Samsung phones block WiFi IPv6 when sleeping, delayed notifications
tore at fud.no
Thu Jun 11 08:27:56 CEST 2015
* Lorenzo Colitti <lorenzo at google.com>
> On Wed, Jun 10, 2015 at 9:45 PM, Tore Anderson <tore at fud.no> wrote:
> > > are *all* IPv6 packets blocked, or just multicast packets? I know
> > > that a number of devices will drop multicast IPv6 packets. This
> > > eventually blackholes connections because the device stops receiving
> > > RAs and thus loses its default route, but that can be worked around
> > > by setting long timers in the RA. I wasn't aware of devices dropping
> > > all inbound IPv6 packets, that really seems like a bad bug.
> > AIUI, the maximum RA Lifetime is 9000 seconds. RFC 4861, section 6.2.1.

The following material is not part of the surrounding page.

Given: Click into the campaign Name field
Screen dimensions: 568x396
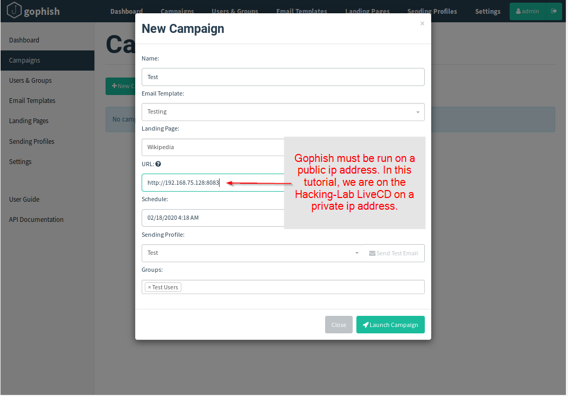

> Except that 65535 works fine. :-)
There was another thing I thought of, though. We have a wireless
network with two redundant upstream routers that are not running a FHRP
like VRRP. Active/passive, since they do stateful inspection of
traffic. My solution to facilitate reasonably speedy failover from the
active to the passive router was to have a quite low RA lifetime, so
that the clients would quickly stop using a router that went offline.
Maybe I could instead leave the RA lifetime high, but set the reachable
time low, and depend on the client doing NUD. Would that work? In this
situation the clients would after a failover have two default routes,
where one has a next-hop that fails NUD. Do you know if clients in
general Do The Right Thing here and ignore the route that fails NUD?

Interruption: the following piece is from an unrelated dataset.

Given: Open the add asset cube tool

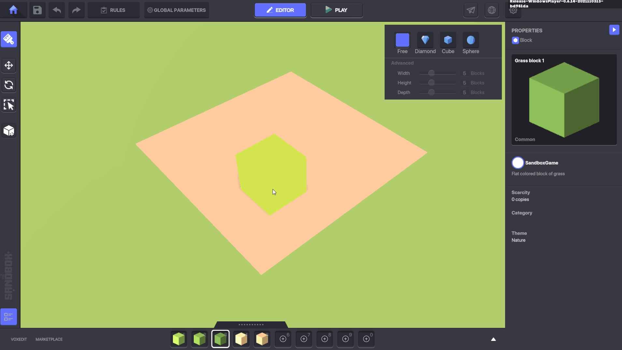Looking at the screenshot, I should [x=9, y=131].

In any case I get a problem when the primary router comes back online,
because then the clients end up with two default routes that both pass
NUD fine. I guess having the backup router send an few RAs with
lifetime=0 when it enters passive mode ought to handle that...
Also, lowering the reachable time isn't ideal on network with on-link
prefixes either as it'll impact client-client traffic too, not only
client-router. But that's probably not an issue on most WiFi
deployments I guess.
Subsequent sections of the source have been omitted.